A New Sample of Massive Young Stellar Object Outflow Candidates: Extended Green Objects (EGOs) from the GLIMPSE Survey

Type Conference Paper
Names Claudia Cyganowski, C. Brogan, T. Hunter, E. Churchwell
Proceedings Title Bulletin of the American Astronomical Society
Conference Name American Astronomical Society, AAS Meeting #215, #345.04
Volume 42
Pages 451
Date January 1, 2010
Short Title A New Sample of Massive Young Stellar Object Outflow Candidates
URL http://adsabs.harvard.edu/abs/2010AAS...21534504C
Library Catalog NASA ADS
Abstract A promising new diagnostic for identifying actively accreting massive young stellar objects (MYSOs) has emerged from large-scale Spitzer surveys of the Galactic plane: extended emission in the IRAC 4.5 micron band, believed to trace shocked molecular gas in active protostellar outflows. I will discuss the GLIMPSE catalog of extended 4.5 micron sources (called EGOs, Extended Green Objects, for the common coding of the [4.5] band as green in 3-color composite IRAC images) and the evidence that EGOs, as a population, are massive YSOs. I will present the results of high-resolution EVLA surveys of 20 EGOS in the 6.7 GHz Class II and 44 GHz Class I methanol maser transitions, which respectively trace high-mass protostars and molecular outflows, and a JCMT survey in the molecular outflow tracers HCO+ and SiO. High detection rates of all outflow tracers and the spatial distribution of the masers with respect to the midinfrared emission provide convincing evidence that the surveyed EGOs are much-sought MYSOs which are actively accreting and driving outflows. I complement the survey results with detailed case studies of two EGOs using SMA and CARMA data. The high-resolution mm observations reveal bipolar molecular outflows coincident with the 4.5 micron lobes in both sources.

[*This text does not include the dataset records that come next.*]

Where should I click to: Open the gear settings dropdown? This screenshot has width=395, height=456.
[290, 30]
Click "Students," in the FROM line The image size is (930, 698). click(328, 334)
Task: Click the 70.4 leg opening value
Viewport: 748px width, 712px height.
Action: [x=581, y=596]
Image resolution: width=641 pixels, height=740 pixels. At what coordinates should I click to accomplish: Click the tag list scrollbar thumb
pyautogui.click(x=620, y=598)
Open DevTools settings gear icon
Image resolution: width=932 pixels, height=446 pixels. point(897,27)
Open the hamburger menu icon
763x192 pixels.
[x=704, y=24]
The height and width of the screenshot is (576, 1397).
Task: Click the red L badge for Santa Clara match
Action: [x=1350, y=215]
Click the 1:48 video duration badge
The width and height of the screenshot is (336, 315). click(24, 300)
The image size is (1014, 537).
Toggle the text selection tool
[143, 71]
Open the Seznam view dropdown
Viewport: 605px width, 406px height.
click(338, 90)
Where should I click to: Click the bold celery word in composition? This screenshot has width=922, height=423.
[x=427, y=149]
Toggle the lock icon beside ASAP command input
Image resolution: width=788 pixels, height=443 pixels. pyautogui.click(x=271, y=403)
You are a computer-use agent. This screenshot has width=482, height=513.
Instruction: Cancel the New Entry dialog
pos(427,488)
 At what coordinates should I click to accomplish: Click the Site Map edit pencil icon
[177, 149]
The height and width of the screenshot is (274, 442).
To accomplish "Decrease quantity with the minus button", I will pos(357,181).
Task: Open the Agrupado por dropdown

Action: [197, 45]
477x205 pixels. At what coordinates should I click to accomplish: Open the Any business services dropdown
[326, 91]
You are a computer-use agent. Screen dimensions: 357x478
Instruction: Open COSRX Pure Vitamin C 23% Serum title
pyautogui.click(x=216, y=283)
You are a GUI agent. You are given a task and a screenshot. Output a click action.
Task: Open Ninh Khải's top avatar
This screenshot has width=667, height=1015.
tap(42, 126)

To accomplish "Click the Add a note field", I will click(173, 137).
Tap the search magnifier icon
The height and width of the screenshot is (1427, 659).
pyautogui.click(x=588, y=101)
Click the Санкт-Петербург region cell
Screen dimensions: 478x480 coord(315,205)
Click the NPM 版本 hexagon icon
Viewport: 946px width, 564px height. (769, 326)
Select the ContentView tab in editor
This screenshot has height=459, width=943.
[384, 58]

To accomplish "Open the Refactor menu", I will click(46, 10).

Strong SiO(2-1) emission is also detected, confirming that the extended 4.5 micron emission traces recently shocked gas in active outflows. While a single dominant outflow is identified in each of the studied EGOs, the mm data show that one of the EGOs is associated with at least three compact cores, and may be a protocluster. Support for this work was provided by NSF grant AST-0808119, by a NRAO Graduate Summer Student Research Assistantship to C. Cyganowski, and by a NSF Graduate Research Fellowship to C. Cyganowski.